The Apple iPhone 7 has not been out that long and we don’t know exactly how much it has sold, however, it would be a fair assumption to say that the device has exceeded expectations. KGI Securities Apple analyst Ming-Chi Kuo, however, says the device’s sales have peaked and we are going to see a pretty serious decline in demand for the device in the next few months.
According to Kuo, demand for the iPhone 7 will decline significantly between now and December. Not only that, but Kuo says that analysts have revised their predictions to reflect five to 15 percent fewer sales in November and December due to weaker demand.
“We think iPhone shipment forecasts will be revised down due to: (1) lower-than-expected demand due to a lack of spec surprises in the 4.7-inch iPhone 7; and (2) shorter times for delivering online orders of 5.5-inch iPhone 7 Plus, which implies slowing demand,” Kuo wrote in a research note to investors.

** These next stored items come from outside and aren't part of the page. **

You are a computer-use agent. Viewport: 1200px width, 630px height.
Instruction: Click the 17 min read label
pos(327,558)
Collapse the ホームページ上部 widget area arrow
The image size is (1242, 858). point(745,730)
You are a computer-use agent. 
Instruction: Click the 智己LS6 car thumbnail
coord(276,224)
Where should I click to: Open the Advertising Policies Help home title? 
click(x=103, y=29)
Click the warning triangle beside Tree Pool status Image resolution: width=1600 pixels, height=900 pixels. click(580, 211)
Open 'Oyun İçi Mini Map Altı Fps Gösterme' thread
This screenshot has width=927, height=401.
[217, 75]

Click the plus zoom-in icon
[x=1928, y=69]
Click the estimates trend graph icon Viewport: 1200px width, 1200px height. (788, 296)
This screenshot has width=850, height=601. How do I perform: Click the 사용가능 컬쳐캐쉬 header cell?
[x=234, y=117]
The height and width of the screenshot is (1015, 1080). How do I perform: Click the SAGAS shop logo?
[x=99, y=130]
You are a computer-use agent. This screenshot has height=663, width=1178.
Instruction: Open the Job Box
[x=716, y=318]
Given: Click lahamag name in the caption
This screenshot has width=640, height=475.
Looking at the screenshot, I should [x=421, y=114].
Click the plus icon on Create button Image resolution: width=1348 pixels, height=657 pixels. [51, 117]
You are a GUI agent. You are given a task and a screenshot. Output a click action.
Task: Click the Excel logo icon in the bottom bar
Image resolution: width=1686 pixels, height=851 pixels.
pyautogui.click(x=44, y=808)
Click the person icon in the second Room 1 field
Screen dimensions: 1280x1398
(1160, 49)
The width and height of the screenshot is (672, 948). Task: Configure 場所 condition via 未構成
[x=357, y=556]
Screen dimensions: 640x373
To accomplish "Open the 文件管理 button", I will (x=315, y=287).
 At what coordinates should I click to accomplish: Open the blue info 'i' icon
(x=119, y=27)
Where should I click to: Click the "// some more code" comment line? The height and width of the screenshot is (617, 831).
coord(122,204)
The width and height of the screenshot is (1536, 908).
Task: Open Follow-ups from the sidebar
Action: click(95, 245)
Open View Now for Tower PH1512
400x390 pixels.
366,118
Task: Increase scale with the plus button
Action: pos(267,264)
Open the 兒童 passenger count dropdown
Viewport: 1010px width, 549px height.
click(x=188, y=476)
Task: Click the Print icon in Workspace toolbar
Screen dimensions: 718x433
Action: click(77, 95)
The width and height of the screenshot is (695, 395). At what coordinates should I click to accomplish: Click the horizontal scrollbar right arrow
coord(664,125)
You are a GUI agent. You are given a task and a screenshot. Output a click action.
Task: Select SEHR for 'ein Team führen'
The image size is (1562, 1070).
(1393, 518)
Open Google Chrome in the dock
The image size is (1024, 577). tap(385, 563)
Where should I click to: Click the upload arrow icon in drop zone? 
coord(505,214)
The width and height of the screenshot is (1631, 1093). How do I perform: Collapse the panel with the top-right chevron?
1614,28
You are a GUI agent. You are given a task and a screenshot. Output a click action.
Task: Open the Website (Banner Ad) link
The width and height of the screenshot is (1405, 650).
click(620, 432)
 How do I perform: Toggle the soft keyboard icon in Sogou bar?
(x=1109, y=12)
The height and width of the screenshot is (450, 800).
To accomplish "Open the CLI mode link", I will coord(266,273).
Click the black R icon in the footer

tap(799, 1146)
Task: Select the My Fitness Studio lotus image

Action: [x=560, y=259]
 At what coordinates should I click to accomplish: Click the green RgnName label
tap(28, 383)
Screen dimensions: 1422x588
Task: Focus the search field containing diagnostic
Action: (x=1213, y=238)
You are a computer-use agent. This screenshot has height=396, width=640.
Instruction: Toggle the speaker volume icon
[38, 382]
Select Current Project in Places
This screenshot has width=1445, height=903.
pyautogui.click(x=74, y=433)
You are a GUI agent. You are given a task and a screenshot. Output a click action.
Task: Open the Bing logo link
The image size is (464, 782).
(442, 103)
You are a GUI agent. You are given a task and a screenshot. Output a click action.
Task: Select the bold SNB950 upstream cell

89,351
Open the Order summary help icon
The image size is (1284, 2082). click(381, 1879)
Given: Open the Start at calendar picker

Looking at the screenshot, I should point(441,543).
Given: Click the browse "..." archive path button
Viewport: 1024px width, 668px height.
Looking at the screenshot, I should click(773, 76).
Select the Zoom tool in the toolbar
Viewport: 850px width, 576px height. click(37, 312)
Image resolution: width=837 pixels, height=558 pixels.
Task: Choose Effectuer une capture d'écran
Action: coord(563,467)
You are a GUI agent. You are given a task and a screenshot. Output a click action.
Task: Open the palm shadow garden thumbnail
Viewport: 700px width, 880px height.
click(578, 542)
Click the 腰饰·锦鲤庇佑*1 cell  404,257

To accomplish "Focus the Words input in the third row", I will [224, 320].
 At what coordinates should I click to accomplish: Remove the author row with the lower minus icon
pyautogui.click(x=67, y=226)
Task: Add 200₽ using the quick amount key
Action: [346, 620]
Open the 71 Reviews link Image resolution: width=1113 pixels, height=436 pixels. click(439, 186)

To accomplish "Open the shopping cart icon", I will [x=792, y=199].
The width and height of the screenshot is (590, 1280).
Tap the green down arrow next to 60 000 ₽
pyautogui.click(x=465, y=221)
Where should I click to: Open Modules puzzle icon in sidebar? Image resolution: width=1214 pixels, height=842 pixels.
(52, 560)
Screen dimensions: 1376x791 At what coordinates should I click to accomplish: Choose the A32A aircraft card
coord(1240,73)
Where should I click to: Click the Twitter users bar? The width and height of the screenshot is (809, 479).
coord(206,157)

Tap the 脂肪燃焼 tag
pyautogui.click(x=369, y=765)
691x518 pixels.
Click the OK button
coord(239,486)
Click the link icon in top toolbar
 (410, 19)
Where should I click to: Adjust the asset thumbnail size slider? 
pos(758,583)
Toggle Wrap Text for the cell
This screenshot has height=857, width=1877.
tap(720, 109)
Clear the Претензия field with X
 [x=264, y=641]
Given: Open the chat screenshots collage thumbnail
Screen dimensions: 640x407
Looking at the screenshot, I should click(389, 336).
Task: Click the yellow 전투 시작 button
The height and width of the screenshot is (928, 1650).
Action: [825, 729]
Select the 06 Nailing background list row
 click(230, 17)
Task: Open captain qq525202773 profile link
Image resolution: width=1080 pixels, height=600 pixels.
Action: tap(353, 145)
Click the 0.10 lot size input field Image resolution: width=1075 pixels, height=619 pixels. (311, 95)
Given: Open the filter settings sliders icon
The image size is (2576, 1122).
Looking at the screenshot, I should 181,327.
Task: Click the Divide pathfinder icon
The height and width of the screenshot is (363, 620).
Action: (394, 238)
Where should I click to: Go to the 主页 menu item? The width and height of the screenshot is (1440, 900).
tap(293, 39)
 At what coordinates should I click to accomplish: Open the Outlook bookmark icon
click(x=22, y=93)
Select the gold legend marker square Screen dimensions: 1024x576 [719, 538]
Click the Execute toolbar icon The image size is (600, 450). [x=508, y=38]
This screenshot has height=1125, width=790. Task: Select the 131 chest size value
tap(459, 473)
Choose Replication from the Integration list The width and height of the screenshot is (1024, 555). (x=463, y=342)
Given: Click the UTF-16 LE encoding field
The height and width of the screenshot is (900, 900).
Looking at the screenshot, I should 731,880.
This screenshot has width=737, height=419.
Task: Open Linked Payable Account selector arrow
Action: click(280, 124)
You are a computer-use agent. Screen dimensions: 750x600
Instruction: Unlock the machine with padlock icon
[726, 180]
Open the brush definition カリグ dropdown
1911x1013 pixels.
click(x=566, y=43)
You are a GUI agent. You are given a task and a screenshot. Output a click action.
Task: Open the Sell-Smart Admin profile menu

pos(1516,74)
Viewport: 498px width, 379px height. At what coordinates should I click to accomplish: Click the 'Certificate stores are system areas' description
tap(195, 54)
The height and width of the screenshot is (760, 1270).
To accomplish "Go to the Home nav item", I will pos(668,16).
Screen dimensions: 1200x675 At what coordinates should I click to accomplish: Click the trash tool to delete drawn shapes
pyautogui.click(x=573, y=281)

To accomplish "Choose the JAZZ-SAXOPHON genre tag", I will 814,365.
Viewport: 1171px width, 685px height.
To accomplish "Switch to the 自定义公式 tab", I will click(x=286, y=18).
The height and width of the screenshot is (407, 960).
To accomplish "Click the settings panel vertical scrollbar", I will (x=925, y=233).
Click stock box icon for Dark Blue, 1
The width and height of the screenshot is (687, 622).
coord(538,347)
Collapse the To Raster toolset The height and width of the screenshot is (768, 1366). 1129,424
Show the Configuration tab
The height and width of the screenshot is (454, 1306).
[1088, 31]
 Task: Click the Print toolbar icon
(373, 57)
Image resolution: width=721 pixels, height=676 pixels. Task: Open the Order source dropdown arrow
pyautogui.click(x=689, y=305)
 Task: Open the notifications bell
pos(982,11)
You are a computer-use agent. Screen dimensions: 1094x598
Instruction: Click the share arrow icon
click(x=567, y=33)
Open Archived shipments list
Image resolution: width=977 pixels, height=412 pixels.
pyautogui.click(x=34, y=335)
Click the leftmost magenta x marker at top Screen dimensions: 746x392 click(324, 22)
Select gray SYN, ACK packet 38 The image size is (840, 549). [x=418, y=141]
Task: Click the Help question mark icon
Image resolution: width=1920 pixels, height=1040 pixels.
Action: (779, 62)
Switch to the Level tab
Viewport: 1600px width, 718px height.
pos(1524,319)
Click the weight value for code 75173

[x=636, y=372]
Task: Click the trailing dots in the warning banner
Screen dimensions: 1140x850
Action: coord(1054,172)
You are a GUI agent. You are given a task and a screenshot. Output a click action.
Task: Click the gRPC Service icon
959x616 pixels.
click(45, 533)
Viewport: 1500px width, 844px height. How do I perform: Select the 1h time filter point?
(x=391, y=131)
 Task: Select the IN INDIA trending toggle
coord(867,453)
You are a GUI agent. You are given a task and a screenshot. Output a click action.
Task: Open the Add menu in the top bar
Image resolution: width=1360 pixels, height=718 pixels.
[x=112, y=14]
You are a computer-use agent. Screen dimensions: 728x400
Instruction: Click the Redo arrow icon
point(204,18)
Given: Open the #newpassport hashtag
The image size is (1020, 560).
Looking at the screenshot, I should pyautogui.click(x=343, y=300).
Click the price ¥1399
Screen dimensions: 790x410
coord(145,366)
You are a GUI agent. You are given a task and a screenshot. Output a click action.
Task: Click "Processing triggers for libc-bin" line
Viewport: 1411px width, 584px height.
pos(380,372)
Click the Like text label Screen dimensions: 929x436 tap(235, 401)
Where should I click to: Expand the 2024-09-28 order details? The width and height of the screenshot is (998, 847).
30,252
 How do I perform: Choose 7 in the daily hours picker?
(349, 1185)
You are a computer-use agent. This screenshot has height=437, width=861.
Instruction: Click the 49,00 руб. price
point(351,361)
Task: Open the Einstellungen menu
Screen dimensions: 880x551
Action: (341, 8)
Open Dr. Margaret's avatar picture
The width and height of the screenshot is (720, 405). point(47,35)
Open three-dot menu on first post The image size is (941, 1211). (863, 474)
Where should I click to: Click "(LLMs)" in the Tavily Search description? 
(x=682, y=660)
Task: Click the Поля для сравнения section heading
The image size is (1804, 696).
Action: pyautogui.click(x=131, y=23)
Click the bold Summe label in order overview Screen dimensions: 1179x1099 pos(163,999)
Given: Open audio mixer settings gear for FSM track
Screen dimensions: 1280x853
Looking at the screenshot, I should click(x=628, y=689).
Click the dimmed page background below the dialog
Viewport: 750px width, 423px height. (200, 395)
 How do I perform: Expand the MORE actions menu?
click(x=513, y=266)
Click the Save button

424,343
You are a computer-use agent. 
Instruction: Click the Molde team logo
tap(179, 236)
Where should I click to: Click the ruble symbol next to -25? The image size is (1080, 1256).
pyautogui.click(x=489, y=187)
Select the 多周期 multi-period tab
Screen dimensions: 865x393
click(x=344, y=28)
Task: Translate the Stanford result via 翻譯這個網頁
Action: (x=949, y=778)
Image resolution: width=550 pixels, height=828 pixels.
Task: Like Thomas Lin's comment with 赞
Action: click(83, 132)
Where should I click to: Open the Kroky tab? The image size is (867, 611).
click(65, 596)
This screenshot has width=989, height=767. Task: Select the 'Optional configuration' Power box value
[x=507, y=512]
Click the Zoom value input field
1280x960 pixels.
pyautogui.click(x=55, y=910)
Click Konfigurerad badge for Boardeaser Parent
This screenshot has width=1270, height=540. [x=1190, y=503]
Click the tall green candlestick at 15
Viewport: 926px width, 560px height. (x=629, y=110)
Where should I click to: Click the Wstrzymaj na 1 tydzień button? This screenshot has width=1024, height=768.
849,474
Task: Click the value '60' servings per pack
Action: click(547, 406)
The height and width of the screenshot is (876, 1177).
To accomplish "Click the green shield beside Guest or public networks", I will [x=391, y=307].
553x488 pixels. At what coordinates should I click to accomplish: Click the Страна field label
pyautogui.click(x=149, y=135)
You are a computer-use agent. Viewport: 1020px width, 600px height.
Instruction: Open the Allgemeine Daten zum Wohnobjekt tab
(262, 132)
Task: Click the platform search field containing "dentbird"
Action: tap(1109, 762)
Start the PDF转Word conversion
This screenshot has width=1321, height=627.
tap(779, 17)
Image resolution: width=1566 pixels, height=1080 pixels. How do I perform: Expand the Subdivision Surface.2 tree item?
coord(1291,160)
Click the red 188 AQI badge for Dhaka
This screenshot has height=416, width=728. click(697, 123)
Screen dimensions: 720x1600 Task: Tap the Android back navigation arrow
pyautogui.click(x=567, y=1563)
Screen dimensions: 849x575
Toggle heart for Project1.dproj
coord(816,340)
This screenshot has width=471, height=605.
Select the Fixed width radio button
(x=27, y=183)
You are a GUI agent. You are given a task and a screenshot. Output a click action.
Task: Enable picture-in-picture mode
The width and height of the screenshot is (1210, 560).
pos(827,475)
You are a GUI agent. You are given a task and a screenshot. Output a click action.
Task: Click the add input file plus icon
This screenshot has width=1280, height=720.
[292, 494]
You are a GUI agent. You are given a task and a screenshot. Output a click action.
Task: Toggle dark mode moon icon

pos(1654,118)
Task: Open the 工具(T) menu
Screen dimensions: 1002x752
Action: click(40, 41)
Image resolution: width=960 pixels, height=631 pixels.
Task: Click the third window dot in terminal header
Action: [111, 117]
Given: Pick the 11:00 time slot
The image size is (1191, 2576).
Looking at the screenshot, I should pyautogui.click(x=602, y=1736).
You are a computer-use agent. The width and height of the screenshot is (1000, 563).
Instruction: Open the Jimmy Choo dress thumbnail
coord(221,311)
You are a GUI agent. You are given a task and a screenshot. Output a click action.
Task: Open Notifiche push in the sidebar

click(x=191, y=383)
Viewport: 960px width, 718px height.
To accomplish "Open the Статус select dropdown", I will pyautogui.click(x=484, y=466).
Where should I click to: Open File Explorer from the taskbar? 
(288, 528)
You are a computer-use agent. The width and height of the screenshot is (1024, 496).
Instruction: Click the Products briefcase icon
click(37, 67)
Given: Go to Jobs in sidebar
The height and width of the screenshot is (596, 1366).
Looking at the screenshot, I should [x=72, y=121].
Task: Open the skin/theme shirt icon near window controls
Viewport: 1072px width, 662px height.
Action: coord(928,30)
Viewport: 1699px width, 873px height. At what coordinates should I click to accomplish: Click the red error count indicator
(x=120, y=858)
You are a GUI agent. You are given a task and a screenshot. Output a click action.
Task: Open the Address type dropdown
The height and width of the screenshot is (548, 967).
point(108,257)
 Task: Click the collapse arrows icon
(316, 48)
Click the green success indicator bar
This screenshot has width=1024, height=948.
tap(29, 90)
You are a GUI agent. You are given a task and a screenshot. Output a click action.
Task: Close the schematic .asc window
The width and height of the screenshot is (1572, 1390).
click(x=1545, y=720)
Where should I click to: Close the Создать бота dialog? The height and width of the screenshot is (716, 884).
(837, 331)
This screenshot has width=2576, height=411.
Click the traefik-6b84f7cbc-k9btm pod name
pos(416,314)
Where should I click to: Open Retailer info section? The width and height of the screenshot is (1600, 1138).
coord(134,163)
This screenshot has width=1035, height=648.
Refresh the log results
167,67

It is important to note it is possible the slower sales have nothing to do with a decrease in demand but is the result of a fixed capacity. Kuo also said he stands by his prediction that there will be a year-on-year decline of iPhone sales in the first quarter of 2017.
Kuo is also pretty pessimistic about sales of the phone in China, saying that while the company may be seeing a build-up of inventory before the Chinese New Year, the competition Apple is facing in China will make it hard for the company to expand its market share in 2017.
It will be interesting to see how iPhone sales are affected over the next few years by growing competition, particularly from Google with the new Google Pixel and Pixel XL.